Median performance: 97.3% of Fortran for in-cache, 93.5% for out-of-cache.
Mean performance: 93.2% in-cache, 90.7% out-of-cache.
Blitz++ is slower than Fortran 77 on some loop kernels because it doesn't yet do loop jamming. It is slightly faster on some kernels because Blitz++ is more aggressive about loop unrolling.
Compilers: XL Fortran 77 at -O3 KAI C++ at +K3 -O3

Cray T3E (single PE)

These results are courtesy of NERSC, and are for the machine mcurie.lbl.gov:


> 1.0 is faster than Fortran, < 1.0 slower.

Median performance: 98.1% of Fortran for in-cache, 95.7% for out-of-cache.
Mean performance: 88.4% in-cache, 86.4% out-of-cache.
The extreme outliers are exp(y) and sqrt(y). For a couple of loops, Blitz++ is faster than Fortran because it doesn't do loop jamming (very surprising). However, there are other loops where the lack of loop jamming hurts performance.
f90 -O 3 -O aggress -O unroll2 -O pipeline3
KCC +K3 -O3 -backend -hpipeline3 -backend -hunroll2 -backend 

The loop kernels

A $ sign indicates a vector operand.
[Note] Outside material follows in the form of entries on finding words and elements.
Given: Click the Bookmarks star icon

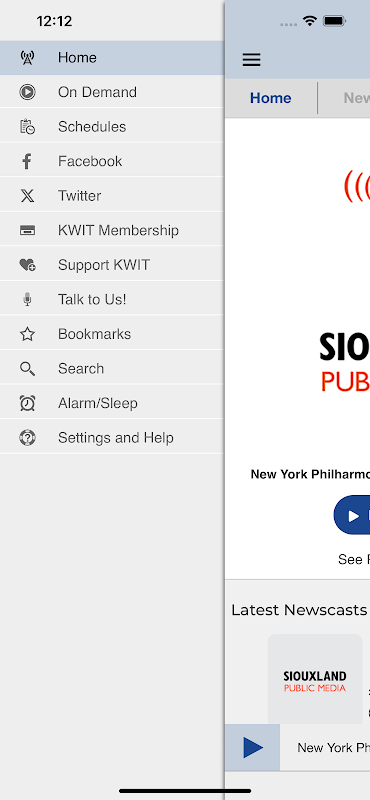Looking at the screenshot, I should (27, 334).
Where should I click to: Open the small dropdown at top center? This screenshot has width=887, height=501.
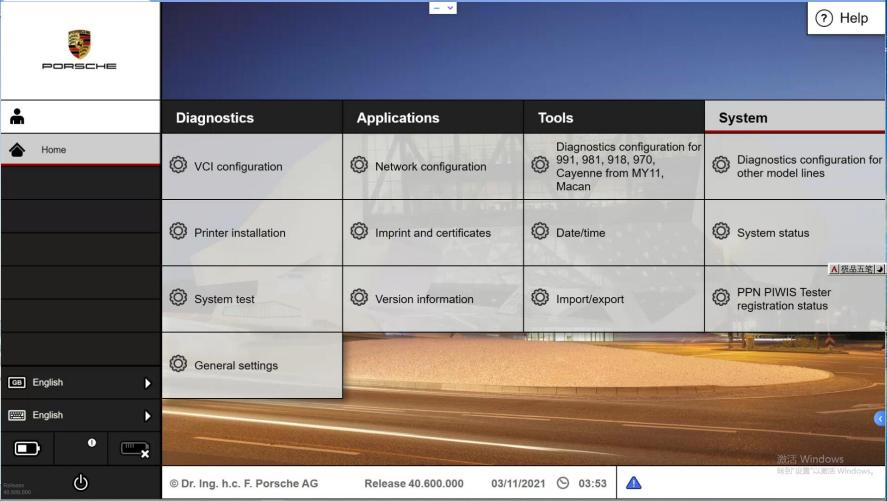443,7
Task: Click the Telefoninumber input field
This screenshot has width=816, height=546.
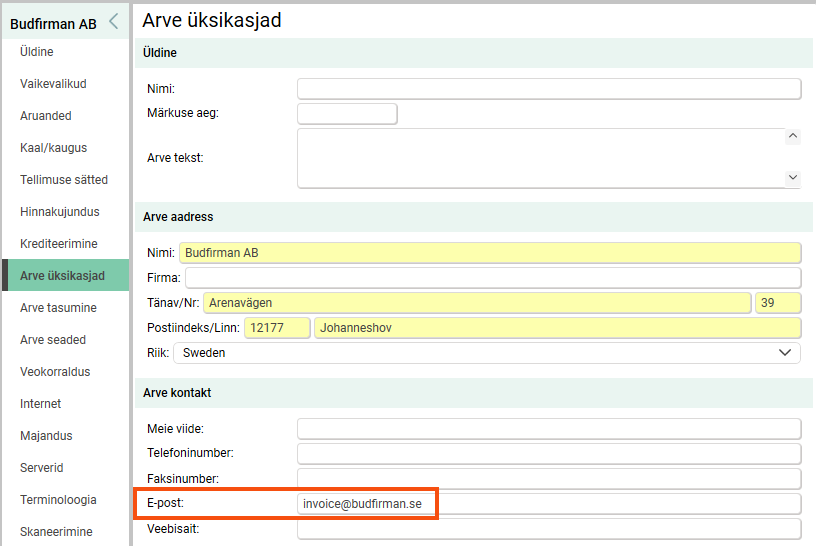Action: [549, 454]
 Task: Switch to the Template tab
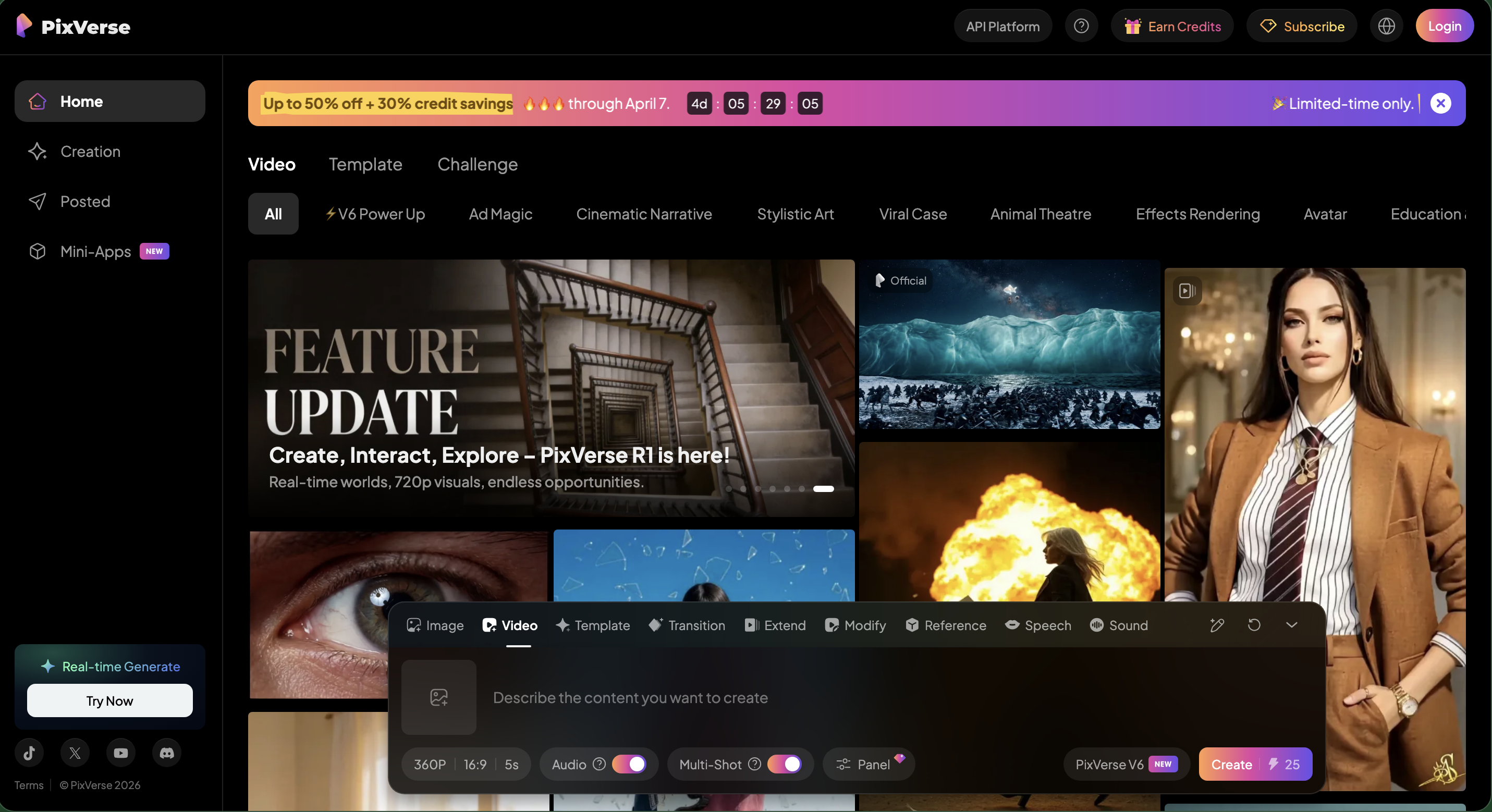[365, 165]
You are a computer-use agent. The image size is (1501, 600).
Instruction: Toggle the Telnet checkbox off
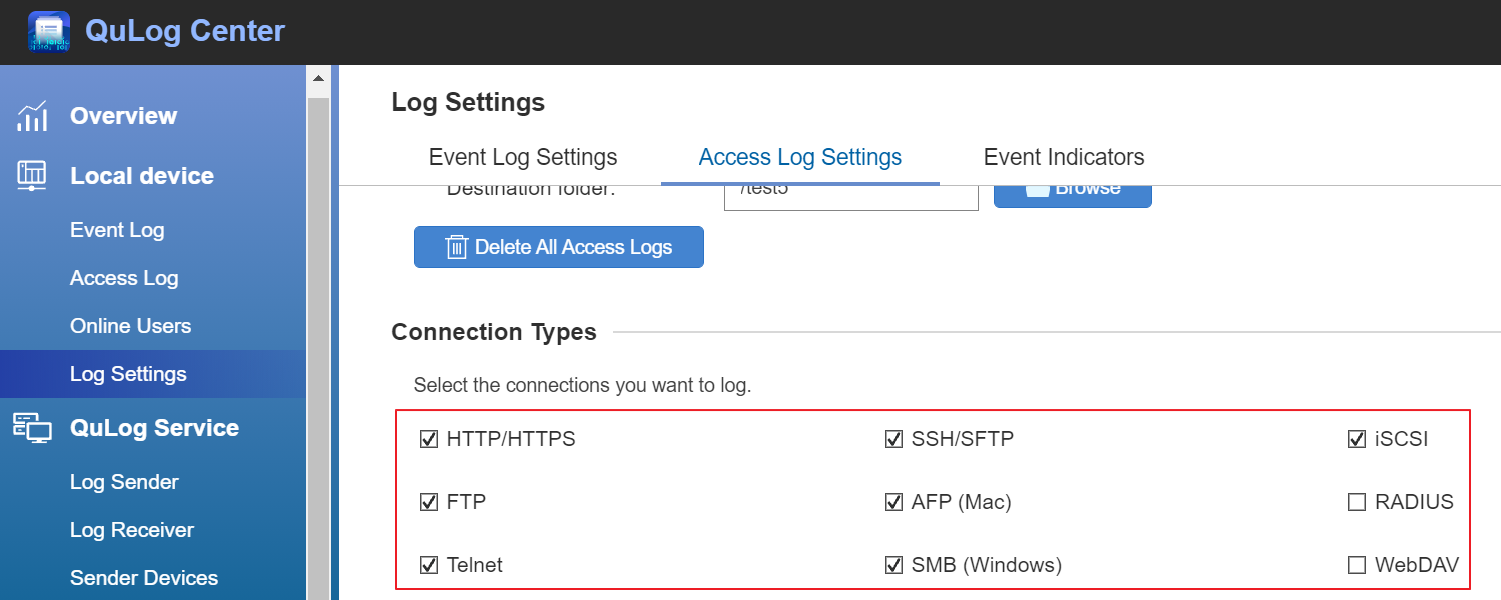coord(429,565)
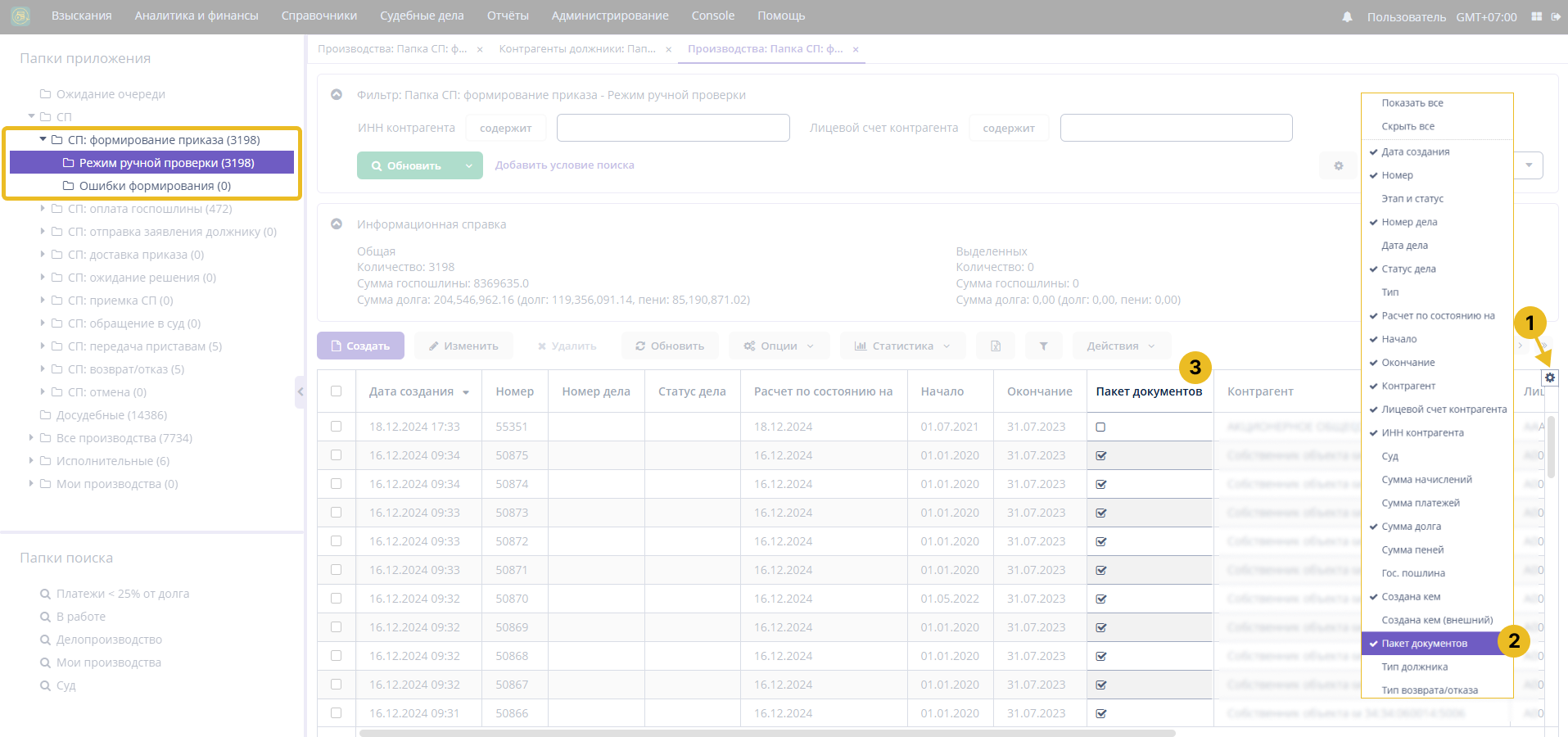
Task: Click the Excel export icon button
Action: [996, 346]
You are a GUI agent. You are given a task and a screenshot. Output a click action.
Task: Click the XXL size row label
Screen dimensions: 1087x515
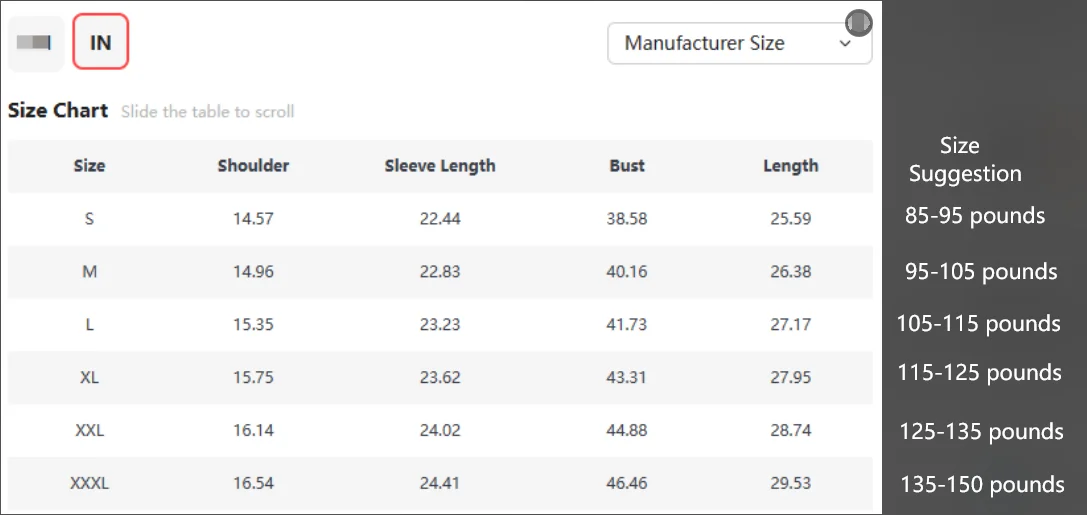coord(89,430)
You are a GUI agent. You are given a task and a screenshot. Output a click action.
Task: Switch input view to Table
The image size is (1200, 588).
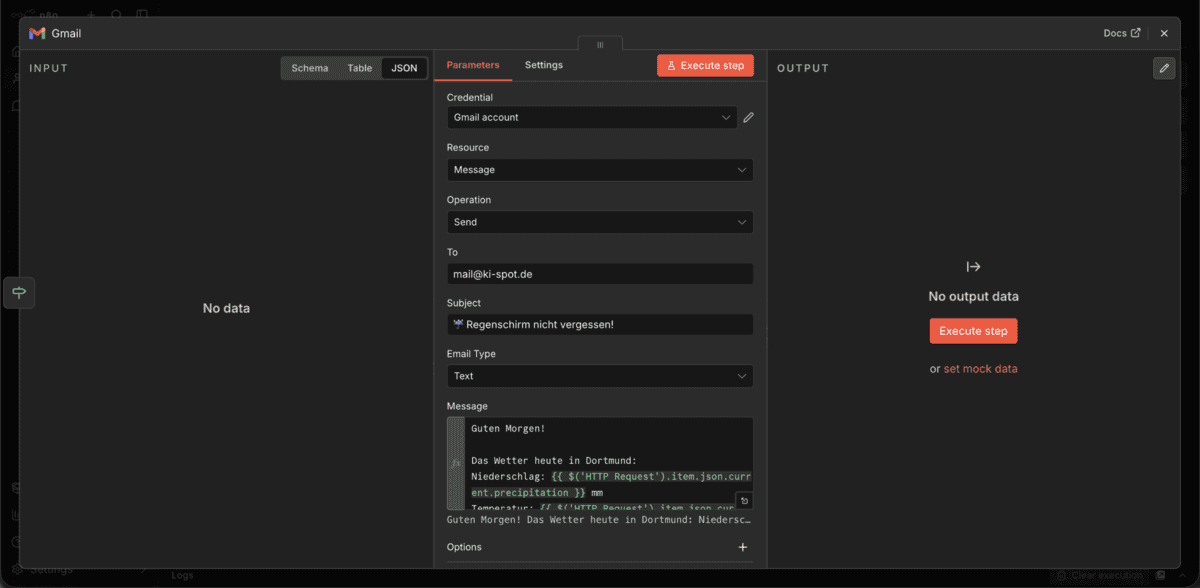pos(359,68)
Operands without $ are scalar.
1. $x = sqrt($y)
2. $x=$y/$u
3. $y=$y+$a*$x
4. $x=$a+$b
5. $x=$a*$b
6. $x=u/$a
7. $x=$x+$a
8. $x=u+$a+$b+$c
9. $x=$a+$b+$c+$d
10. $y = u + $a; $x = $a + $b + $c + $d
11. $x=$a+$b+$c+$d; $y=u+$d
12. $x=$a+$b; $y=$a-$b
13. $x=$c+$a*$b
14. $x=$a+$b+$c; $y=$x+$c+u
15. $x=($a+$b)*($c+$d)
16. $x = (u + $a) * (v + $b)
17. $x=u*$a; $y=v*$b
18. $x = $a * $b + $c * $d
19. $x = $x + $a * $b + $c * $d
20. $x=$a*$b+$c*$d; $y=$b+$d
21. $x=$a*$c-$b*$d; $y=$a*$d+$b*$c
22. $x=u*$b; $y=v*$b+w*$a+u*$c
23. $x = exp($e)